Richard Feynman either did not understand special relativity or was deliberately confusing the audience:

http://www.feynmanlectures.caltech.edu/I_15.html
Richard Feynman (The Feynman Lectures on Physics, Volume 1, Chapter 15-1): "Another consequence of the [Maxwell's] equations is that if the source of the disturbance is moving, the light emitted goes through space at the same speed c. This is analogous to the case of sound, the speed of sound waves being likewise independent of the motion of the source. This independence of the motion of the source, in the case of light, brings up an interesting problem: Suppose we are riding in a car that is going at a speed u, and light from the rear is going past the car with speed c. Differentiating the first equation in (15.2) gives dx'/dt=dx/dt-u, which means that according to the Galilean transformation the apparent speed of the passing light, as we measure it in the car, should not be c but should be c-u. For instance, if the car is going 100,000 mi/sec, and the light is going 186,000 mi/sec, then apparently the light going past the car should go 86,000 mi/sec. In any case, by measuring the speed of the light going past the car (if the Galilean transformation is correct for light), one could determine the speed of the car. A number of experiments based on this general idea were performed to determine the velocity of the earth, but they all failed - they gave no velocity at all. We shall discuss one of these experiments [the Michelson-Morley experiment] in detail..."
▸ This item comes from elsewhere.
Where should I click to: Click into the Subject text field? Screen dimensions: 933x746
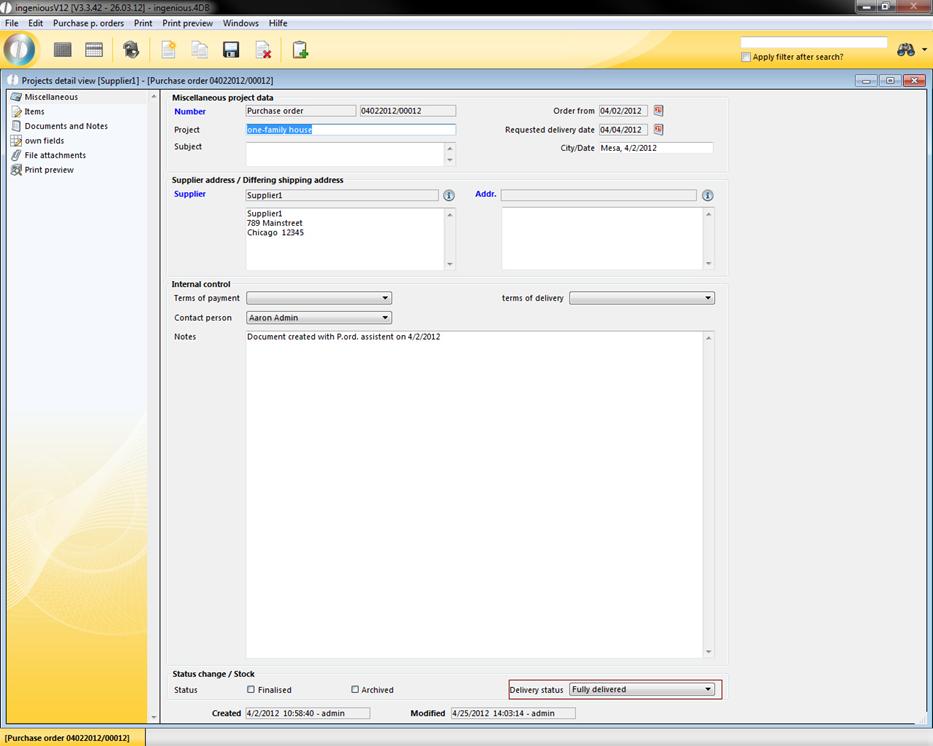pos(345,154)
The independence of the motion of the source by no means brings up the "interesting problem" where the dependence/independence of the motion of the observer is discussed. Maxwell's 19th century electromagnetic theory did indeed predict independence of the motion of the source for the speed of light but at the same time predicted dependence on the motion of the observer:

http://www.pitt.edu/~jdnorton/papers/Chasing.pdf
John Norton: "That [Maxwell's] theory allows light to slow and be frozen in the frame of reference of a sufficiently rapidly moving observer."

Feynman doesn't even mention the crucial fact that, originally (prior to FitzGerald and Lorentz advancing the ad hoc length contraction hypothesis), the Michelson-Morley experiment confirmed the Galilean transformation:

https://en.wikipedia.org/wiki/Emission_theory
"Emission theory, also called emitter theory or ballistic theory of light, was a competing theory for the special theory of relativity, explaining the results of the Michelson–Morley experiment of 1887. [...] The name most often associated with emission theory is Isaac Newton. In his corpuscular theory Newton visualized light "corpuscles" being thrown off from hot bodies at a nominal speed of c with respect to the emitting object, and obeying the usual laws of Newtonian mechanics, and we then expect light to be moving towards us with a speed that is offset by the speed of the distant emitter (c ± v)."

Feynman's explanation of the twin paradox, too, is very suspicious:

http://www.pbs.org/wgbh/nova/blogs/p...ds-philosophy/
Tim Maudlin: "...so many physicists strongly discourage questions about the nature of reality. The reigning attitude in physics has been "shut up and calculate": solve the equations, and do not ask questions about what they mean. But putting computation ahead of conceptual clarity can lead to confusion. Take, for example, relativity's iconic "twin paradox." Identical twins separate from each other and later reunite. When they meet again, one twin is biologically older than the other. (Astronaut twins Scott and Mark Kelly are about to realize this experiment: when Scott returns from a year in orbit in 2016 he will be about 28 microseconds younger than Mark, who is staying on Earth.) No competent physicist would make an error in computing the magnitude of this effect. But even the great Richard Feynman did not always get the explanation right. In "The Feynman Lectures on Physics," he attributes the difference in ages to the acceleration one twin experiences: the twin who accelerates ends up younger. But it is easy to describe cases where the opposite is true, and even cases where neither twin accelerates but they end up different ages. The calculation can be right and the accompanying explanation wrong."